Artificial selection, which has been practiced by humans since at least the dawn of agriculture, is a form of directional selection. Artificial selection is analogous to natural selection, but the competitive element is removed. Successful genotypes are selected by the breeder, not through competition. Because it can be carefully controlled by the breeder, artificial selection is astonishingly efficient at generating genetic change. Dogs are basically domesticated wolves that, over just a few millennia of careful breeding, have produced morphologies ranging from the tiny Pekingese to the vast Great Dane and behaviors ranging from the herding abilities of Border Collies to the retrieval skills of a Labrador.

Practiced over many generations, artificial selection can create a population in which the selected phenotype is far removed from that of the starting population. Fig. 21.11 shows the result of long-continued artificial selection for the oil content in kernels of corn.

A third mode of selection, known as disruptive selection, operates in favor of extremes and against intermediate forms. For example, we may see disruptive selection operating on the size of seed-eating birds’ bills, with small (for delicate seeds) and large (for chunky seeds) bills favored over intermediate sizes that perform poorly with both delicate and chunky seeds. We explore this mechanism in more detail in the next chapter, as it can lead to the evolution of new species.

21.4.6 Sexual selection increases an individual’s reproductive success.
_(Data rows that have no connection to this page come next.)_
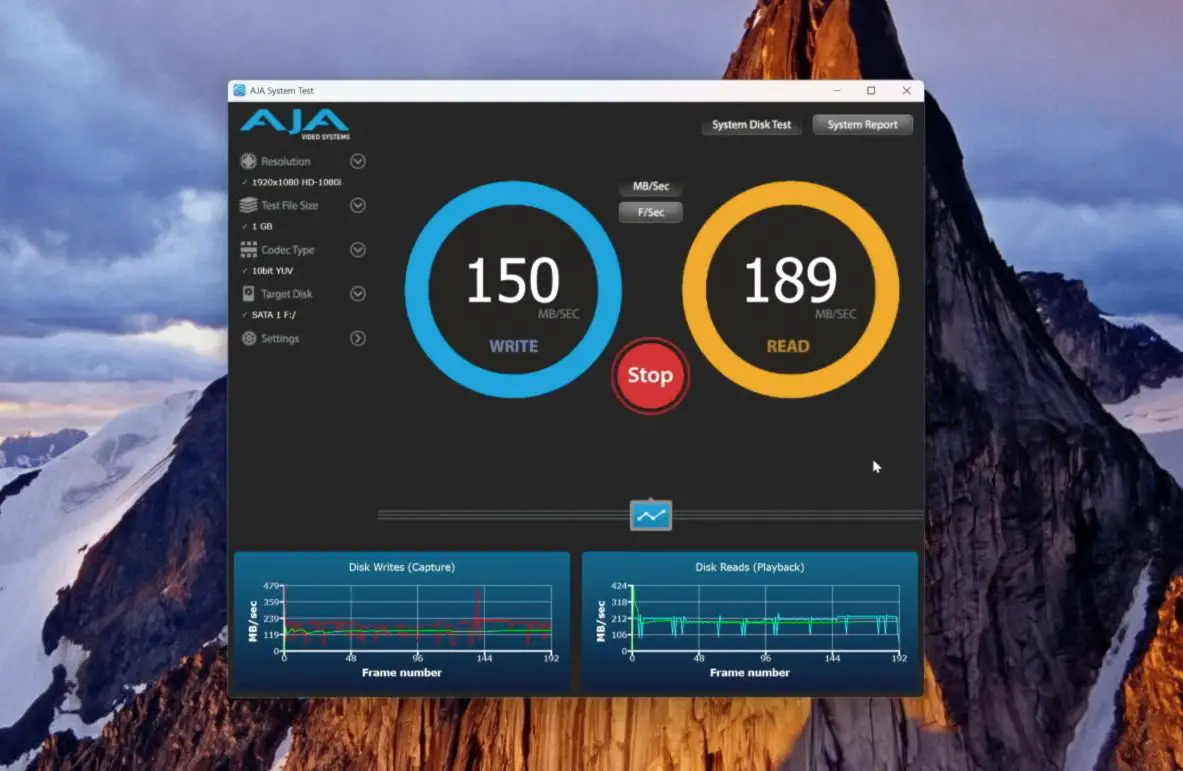Click the AJA Video Systems logo
This screenshot has width=1183, height=771.
[295, 124]
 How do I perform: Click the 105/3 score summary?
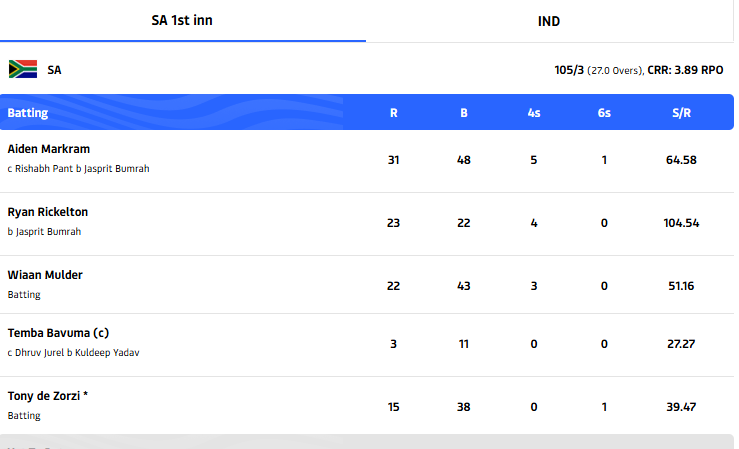coord(571,70)
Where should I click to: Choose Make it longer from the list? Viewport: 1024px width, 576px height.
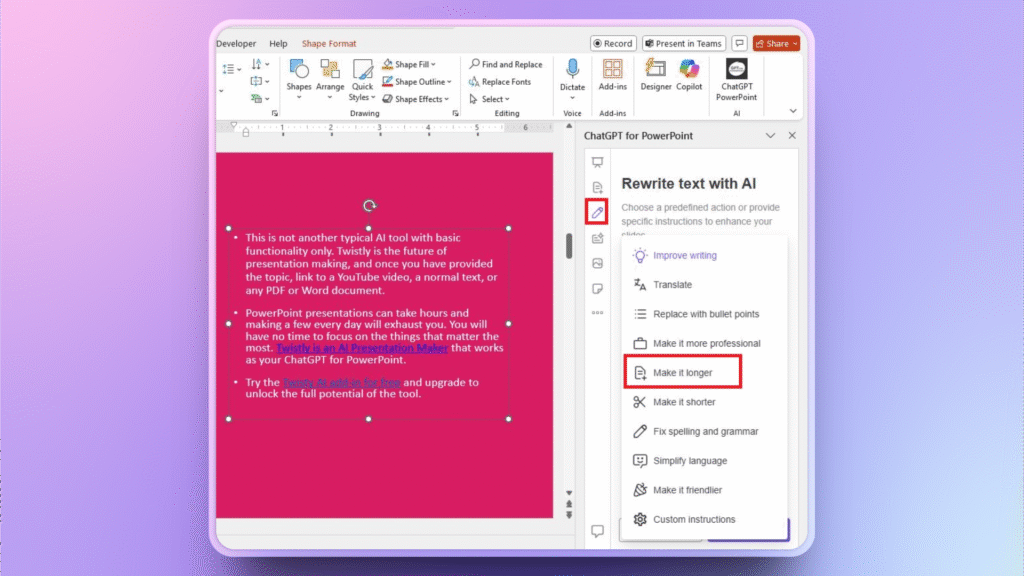click(683, 372)
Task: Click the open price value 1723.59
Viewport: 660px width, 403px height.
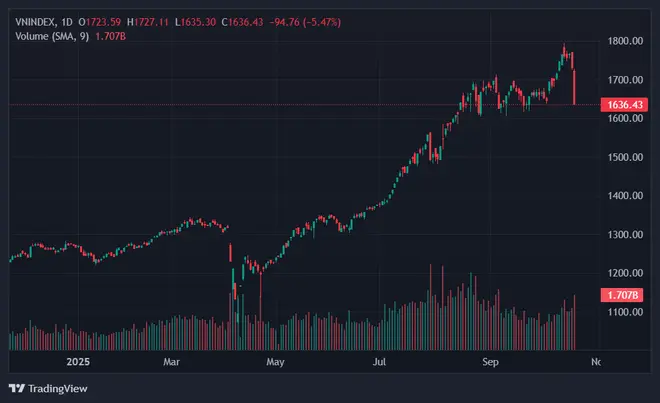Action: click(x=108, y=21)
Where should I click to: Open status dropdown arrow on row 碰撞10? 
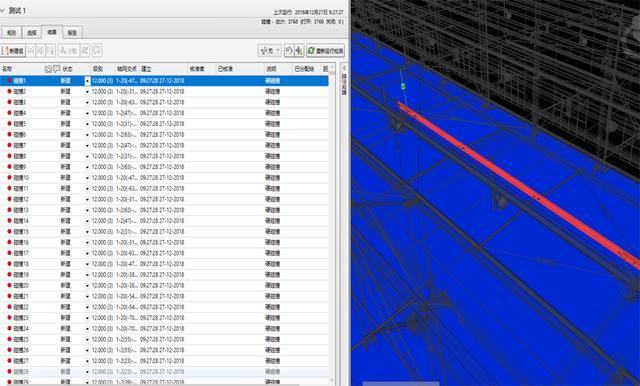tap(87, 178)
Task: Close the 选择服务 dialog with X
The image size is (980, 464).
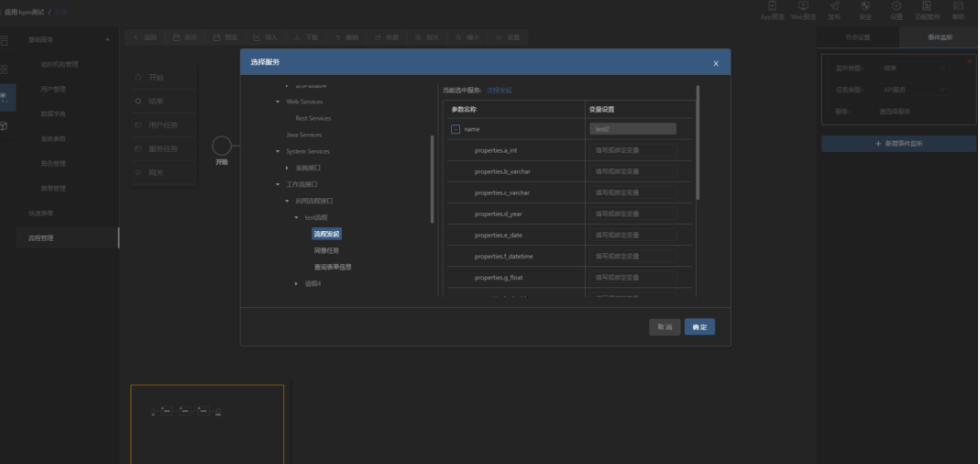Action: click(x=715, y=63)
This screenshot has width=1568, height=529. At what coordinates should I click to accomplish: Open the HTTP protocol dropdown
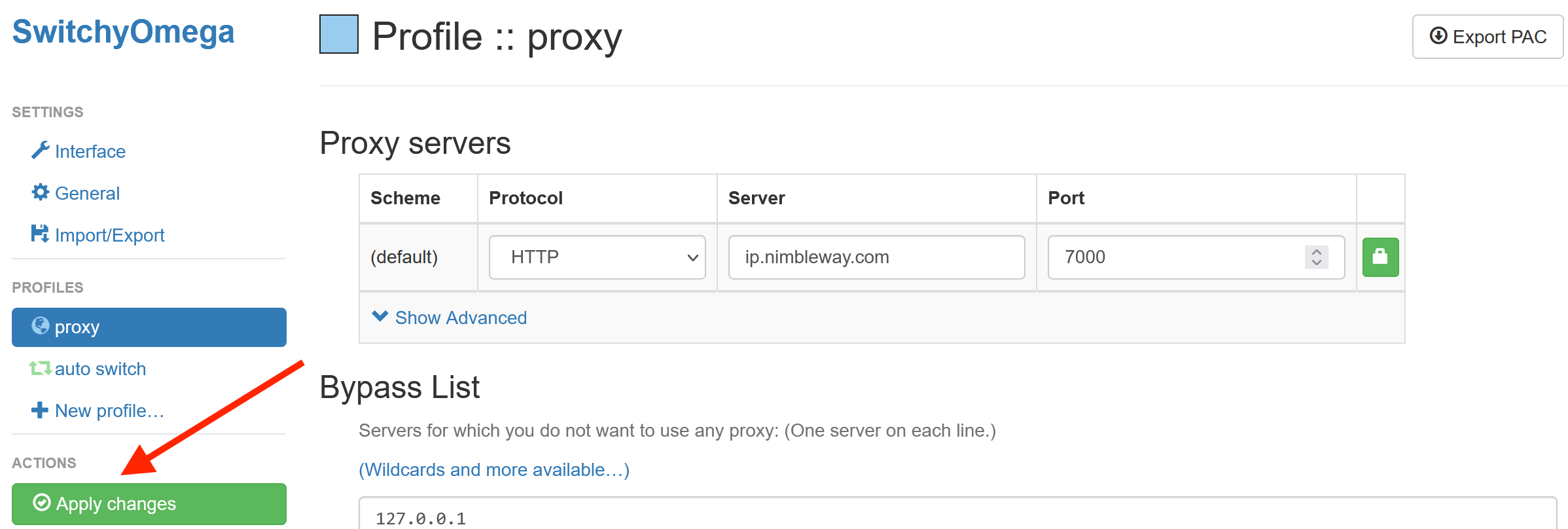[x=597, y=257]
Initially, Darwin was puzzled by features of organisms that seemed to reduce an individual’s chances of survival. In a letter a few months after the publication of The Origin, he wrote, “The sight of a feather in a peacock’s tail, whenever I gaze at it, makes me sick!” The tail is metabolically expensive to produce; it is an advertisement to potential predators; and it is a massive encumbrance in any attempt to escape a predator. How could such a feature evolve under natural selection?

In his 1871 book, The Descent of Man, Darwin introduced a solution to this problem. Natural selection is indeed acting to reduce the showiness and size of the peacock’s tail, but another form of selection, sexual selection, is acting in the opposite direction. Sexual selection promotes traits that increase an individual’s access to reproductive opportunities. Peahens are thought to select their mates on the basis of the showiness and size of a male’s tail. In the absence of sexual selection, natural selection would act to minimize the size of the peacock’s tail. Presumably, the peacocks’ tails we see are a compromise, a trade-off between these conflicting demands of reproduction and survival (Chapter 45).